写真に写るクセニアさんと2人の子どもは、4月により家賃の安い場所へ引っ越す計画を立てています。彼女はウクライナで産婦人科医として働いていましたが、ルーマニアで産婦人科医として働くためには、ルーマニアでの資格を取ることが必要です。しかしそのためには数年にわたる長い時間と高い費用、ルーマニア語能力が必要となるため、彼女は専門性をいかした仕事に就くことができず、高い言語能力を必要としない限られた仕事をすることしかできず、経済的に厳しい状況に置かれています。
仕事探しで大きな障壁になっているのは、言葉が伝わらないという問題に加えて、ウクライナで就いていた仕事にルーマニアではつけないという問題が大きいのです。
子どもたちの生活
子どもたちの生活はどうでしょう。子どもたちはウクライナのカリキュラムをオンラインで学ぶか、ルーマニアの学校や支援団体が運営する補習校に通っています。支援団体が運営するアフタースクール(放課後)のプログラムでは、彼らに勉強以外のアクティビティや子ども向けの娯楽も無料で提供しています。 そこではルーマニア語を学ぶクラスもあり、子どもたちは少しずつルーマニア語での簡単なフレーズを使えるようになっています。

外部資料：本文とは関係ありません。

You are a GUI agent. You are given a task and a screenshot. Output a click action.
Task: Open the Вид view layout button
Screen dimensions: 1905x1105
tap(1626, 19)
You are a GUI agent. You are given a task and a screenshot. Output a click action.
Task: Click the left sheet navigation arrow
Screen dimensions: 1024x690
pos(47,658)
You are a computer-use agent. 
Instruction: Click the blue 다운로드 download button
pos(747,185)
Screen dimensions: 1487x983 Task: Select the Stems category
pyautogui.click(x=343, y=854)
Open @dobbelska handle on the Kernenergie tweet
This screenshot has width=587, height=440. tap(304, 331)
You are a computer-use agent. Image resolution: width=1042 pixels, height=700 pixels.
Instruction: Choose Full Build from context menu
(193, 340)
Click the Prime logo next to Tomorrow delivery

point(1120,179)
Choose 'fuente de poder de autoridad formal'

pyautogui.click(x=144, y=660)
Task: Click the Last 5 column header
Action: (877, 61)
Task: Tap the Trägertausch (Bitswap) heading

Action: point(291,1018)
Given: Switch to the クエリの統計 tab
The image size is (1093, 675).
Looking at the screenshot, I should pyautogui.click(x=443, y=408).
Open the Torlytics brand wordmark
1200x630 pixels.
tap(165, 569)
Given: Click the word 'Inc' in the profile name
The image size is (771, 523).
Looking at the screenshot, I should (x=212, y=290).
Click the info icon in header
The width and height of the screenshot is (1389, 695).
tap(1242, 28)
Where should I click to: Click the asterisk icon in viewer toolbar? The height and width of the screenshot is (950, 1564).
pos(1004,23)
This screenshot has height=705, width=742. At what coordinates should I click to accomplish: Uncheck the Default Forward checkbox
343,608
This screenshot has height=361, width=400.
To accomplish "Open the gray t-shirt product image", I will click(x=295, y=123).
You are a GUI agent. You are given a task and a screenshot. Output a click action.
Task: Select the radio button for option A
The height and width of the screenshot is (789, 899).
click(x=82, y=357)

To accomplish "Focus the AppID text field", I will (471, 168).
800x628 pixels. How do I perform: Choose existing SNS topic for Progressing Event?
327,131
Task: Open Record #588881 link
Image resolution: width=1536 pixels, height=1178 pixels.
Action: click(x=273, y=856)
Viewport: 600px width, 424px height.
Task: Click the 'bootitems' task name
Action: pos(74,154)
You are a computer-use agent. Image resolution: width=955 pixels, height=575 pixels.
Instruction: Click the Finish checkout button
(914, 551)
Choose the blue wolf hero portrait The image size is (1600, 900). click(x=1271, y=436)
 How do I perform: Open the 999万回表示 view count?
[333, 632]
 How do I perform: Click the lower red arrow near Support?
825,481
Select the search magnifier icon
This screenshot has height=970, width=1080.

それでも時々、ウクライナ人の子どもとルーマニア人の子どもの間で衝突が起こってしまうこともあるそうです。子どもたちにとっては、突然違う言葉や文化を持つ人たちと一緒に学ばなければいけない状況になり、戸惑いや不安を抱いてしまうこともあるようです。
病と闘いながらの避難
また、重篤な病気をかかえていると、ルーマニアで高額な医療費が必要となるケースもみられます。
慢性の骨粗鬆症と腰痛を抱えるリュドミラさんは、背骨が衰えてきているため歩くのが難しく、手術をうけるにも彼女の年齢(71歳)では成功しない確率が高いと言われたそうです。痛みを少しでも和らげるために彼女は鎮痛剤を服用しており、この現金給付事業で受領したお金も薬代の一部に使ったそうです。
医療費の他に、食料品、家賃、光熱費などが、給付された現金の主な使い道として多くの人から挙げられました。
難民の方たちは、ルーマニアでの生活に奮闘しながら、戦争が終わったら故郷のウクライナに帰国したいと願っています。 しかし戦争が終わる見通しが立たないため、一部の親はこどもの将来を考えてルーマニアに定住することを考えています。
GNJPより
故郷を離れて他の国で暮らしていくことは、大人にとっても子どもにとっても悩みの多い生活であると再認識したと共に、周辺国の支援を受けながら移住地での暮らしに適応しようとする人々の姿が印象的でした。GNJPでは今回の現金給付だけではなく、教育支援や物資支援、心理社会支援なども行っています。今後も引き続きウクライナから避難された方々が安心して暮らせるように支援を行ってまいります。